*** Extracted material Section Begins ***

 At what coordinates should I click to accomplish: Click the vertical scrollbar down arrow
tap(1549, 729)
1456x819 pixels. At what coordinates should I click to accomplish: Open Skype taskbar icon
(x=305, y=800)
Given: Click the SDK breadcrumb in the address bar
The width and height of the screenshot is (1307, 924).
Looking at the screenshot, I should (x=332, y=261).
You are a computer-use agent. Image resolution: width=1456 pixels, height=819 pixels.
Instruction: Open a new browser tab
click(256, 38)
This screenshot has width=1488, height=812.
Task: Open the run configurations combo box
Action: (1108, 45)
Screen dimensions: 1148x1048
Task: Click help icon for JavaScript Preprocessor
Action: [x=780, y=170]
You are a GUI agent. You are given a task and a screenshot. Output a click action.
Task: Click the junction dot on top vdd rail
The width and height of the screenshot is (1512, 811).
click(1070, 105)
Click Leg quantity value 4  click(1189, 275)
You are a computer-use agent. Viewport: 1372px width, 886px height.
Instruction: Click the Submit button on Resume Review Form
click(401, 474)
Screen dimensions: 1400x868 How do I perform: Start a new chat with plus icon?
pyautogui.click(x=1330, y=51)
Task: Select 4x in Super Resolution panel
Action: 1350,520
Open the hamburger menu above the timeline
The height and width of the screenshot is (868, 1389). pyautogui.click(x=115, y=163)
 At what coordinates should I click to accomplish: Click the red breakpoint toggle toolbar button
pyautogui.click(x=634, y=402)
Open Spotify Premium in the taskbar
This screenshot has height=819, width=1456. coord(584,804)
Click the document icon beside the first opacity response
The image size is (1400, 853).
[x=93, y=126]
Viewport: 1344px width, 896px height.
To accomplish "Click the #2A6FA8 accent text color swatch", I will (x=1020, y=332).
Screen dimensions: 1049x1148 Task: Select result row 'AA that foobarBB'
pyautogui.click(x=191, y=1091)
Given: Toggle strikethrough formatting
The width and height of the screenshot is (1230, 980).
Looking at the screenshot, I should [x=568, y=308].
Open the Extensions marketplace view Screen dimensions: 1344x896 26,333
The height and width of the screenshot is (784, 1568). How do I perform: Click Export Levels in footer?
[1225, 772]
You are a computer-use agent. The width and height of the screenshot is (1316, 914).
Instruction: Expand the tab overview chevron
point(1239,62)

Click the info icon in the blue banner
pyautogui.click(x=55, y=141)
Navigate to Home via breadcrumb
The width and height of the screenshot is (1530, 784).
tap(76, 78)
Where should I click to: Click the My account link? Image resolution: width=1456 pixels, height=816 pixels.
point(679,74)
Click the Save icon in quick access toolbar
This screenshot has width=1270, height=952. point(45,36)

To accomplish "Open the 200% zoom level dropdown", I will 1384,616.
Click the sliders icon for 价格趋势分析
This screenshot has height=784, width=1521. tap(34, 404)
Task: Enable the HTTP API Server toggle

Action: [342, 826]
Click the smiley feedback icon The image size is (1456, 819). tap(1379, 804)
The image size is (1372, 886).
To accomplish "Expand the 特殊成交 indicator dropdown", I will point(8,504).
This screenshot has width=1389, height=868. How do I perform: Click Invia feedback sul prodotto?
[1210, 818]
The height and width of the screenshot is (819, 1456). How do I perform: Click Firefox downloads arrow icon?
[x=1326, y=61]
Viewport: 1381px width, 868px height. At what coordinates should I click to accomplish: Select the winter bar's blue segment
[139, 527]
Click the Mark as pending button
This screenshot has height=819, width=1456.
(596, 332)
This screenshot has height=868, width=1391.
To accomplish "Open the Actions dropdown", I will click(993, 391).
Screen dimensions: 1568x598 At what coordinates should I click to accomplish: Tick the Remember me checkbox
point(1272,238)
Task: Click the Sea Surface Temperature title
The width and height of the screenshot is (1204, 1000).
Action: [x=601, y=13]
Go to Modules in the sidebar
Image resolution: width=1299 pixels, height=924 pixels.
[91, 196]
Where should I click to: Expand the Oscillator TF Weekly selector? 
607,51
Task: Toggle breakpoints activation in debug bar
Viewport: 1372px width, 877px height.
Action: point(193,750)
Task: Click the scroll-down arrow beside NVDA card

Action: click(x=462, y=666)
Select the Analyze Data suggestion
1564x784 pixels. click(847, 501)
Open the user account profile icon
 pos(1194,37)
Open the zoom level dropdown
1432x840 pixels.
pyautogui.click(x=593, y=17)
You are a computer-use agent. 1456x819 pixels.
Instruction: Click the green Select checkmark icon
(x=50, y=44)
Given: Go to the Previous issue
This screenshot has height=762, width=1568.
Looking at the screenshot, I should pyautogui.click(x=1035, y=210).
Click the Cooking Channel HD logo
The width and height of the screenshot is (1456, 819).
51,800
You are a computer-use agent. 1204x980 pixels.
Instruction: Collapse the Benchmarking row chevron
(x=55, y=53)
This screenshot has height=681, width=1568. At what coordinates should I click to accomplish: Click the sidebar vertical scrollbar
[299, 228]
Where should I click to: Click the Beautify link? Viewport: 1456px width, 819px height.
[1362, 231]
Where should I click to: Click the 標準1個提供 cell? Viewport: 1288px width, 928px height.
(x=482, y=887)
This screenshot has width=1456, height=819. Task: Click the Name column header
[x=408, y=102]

*** Extracted material Section Ends ***

_Your task_
Where does "breadcrumb" appear in the records above? Copy every line that has it.

_Exercise output_
Given: Click the SDK breadcrumb in the address bar
Navigate to Home via breadcrumb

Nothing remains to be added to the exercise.